Xiao Liwu made his public debut Thursday at the San Diego Zoo. Fans crowded around the exhibit, their camera lenses extended, hoping to catch a glimpse of the 5-month-old giant panda cub. If they’re lucky and actually do see the 16-pound panda (his Chinese name means “Little Gift”), there’ll be much oooing and aaahing.
You’d have to be heartless not to agree that pandas, especially the youngest of them, are as cute as all get-out. Right? But why?
The New York Times tried to answer that question back in 1987:
“Ask the people at the zoo, and they say things like ‘It’s the eyes’ and ‘It’s the black and the white.’ Ask a behavioral neuroscientist like Dr. Edgar E. Coons, and he will say that giant pandas are the world’s most adored animal for a very simple reason: they set off an almost sublime combination of ‘hedonic mechanisms.’ ‘Cues’ to Say ‘Ooh’ and ‘Aah.’
“The big eyes in their black sockets, the round face, the pug nose, the way giant pandas tumble about like toddlers: ‘There is considerable evidence that these things are what are known as innate releasers to our parenting instincts,’ says Dr. Coons, a New York University psychologist who studies the mechanics of pleasure and pain.”
In 2005, The Washington Post asked Stephan Hamann, a psychology professor at Emory University, to explain why humans think certain animals are cute. Hamann conducted studies using functional magnetic resonance imaging (fMRI) to measure tiny changes in brain activity.
His studies “found that ‘cute’ pictures cause increased activity in the middle area of the orbital frontal cortex, located behind the bridge of the nose, and in the amygdala, the emotion-control center of the brain responsible for fear and arousal,” the Post reported.
“According to Hamann, increased activity in the middle orbital cortex is usually associated with pleasure and positive emotion. Some evidence suggests the brain activity there is greater when the stimulus is ‘neotenous,’ which is to say it has juvenile characteristics — a button nose, big eyes, a large wobbly head, chubby extremities or pudgy cheeks.”
Many researchers have concluded that “cuteness, or ‘baby schema,’ is an evolutionary adaptation that triggers nurturing responses from adults — allowing survival of the cutest, in Darwinian terms,” the Post said.

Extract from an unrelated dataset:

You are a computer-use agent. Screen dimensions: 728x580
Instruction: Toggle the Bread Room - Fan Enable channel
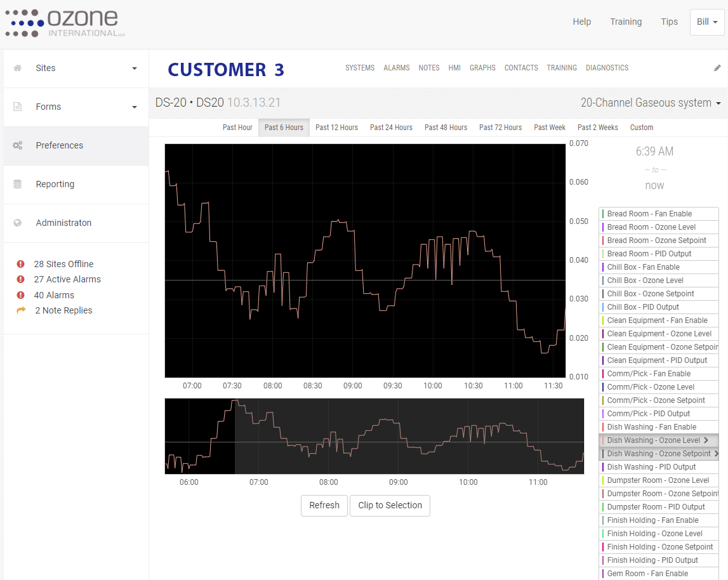658,213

NPR’s Kitty Eisele had been a panda skeptic until she got hooked watching Tai Shan, the National Zoo’s panda cub, in 2005:
“OK. I get it now. I understand. I wasn’t in the club before, but now I’m up late and I’m not sleeping and I’m watching him do everything for the first time. It’s the first time he scratched his nose, the first time he stretched his legs, the first time he rolled over. After so much waiting, he’s finally arrived and I can’t stop staring. He is a miracle. He’s our panda. And like much of my city, I am mesmerized watching him on my computer on panda cam.”

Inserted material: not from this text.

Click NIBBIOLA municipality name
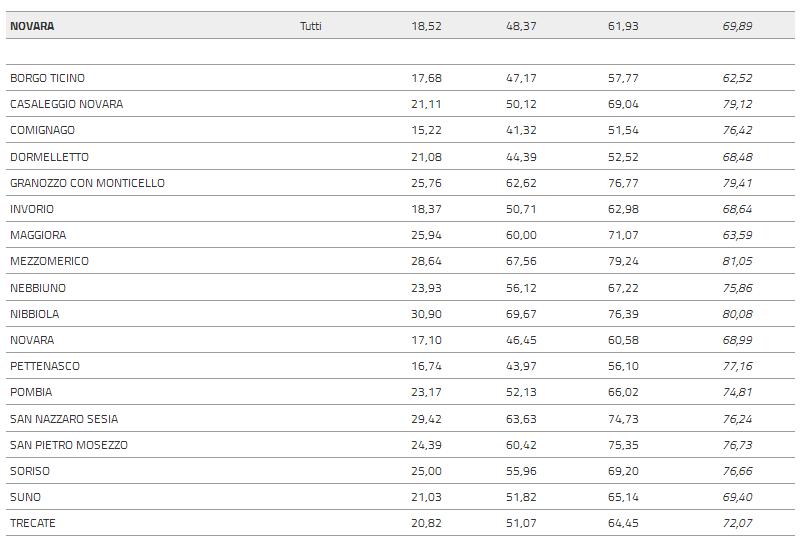 click(x=35, y=314)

In a blog post last year, NPR’s Robert Krulwich explored the mystery of the panda, from the panda’s perspective:
“Every giant panda, said evolutionary biologist Stephen J. Gould, is a riddle. A contradiction. Each one is, first, a soft, furry ball of adorableness ‘with a large, round head and clumsy, cuddly body’ that we all want to hug. That panda, said Gould, ‘exists in our mind.’
“Then there’s the hidden panda, the real one that isn’t as we imagine, that lives in the wild — and that panda, Gould wrote, ‘has remained essentially a mystery.’ “
George Schaller, a scientist from the Bronx Zoo, studied pandas in the wild, where he found that they are “rarely romantic, don’t cuddle and are certainly not like the pandas of our minds,” Krulwich wrote.
“As to what goes on in a real panda’s mind, Schaller says he has no idea. After years spent tracking, poop collecting and bamboo measuring, he says pandas remain deeply strange to him. He knows everything they do, but he can’t say much about who they are.”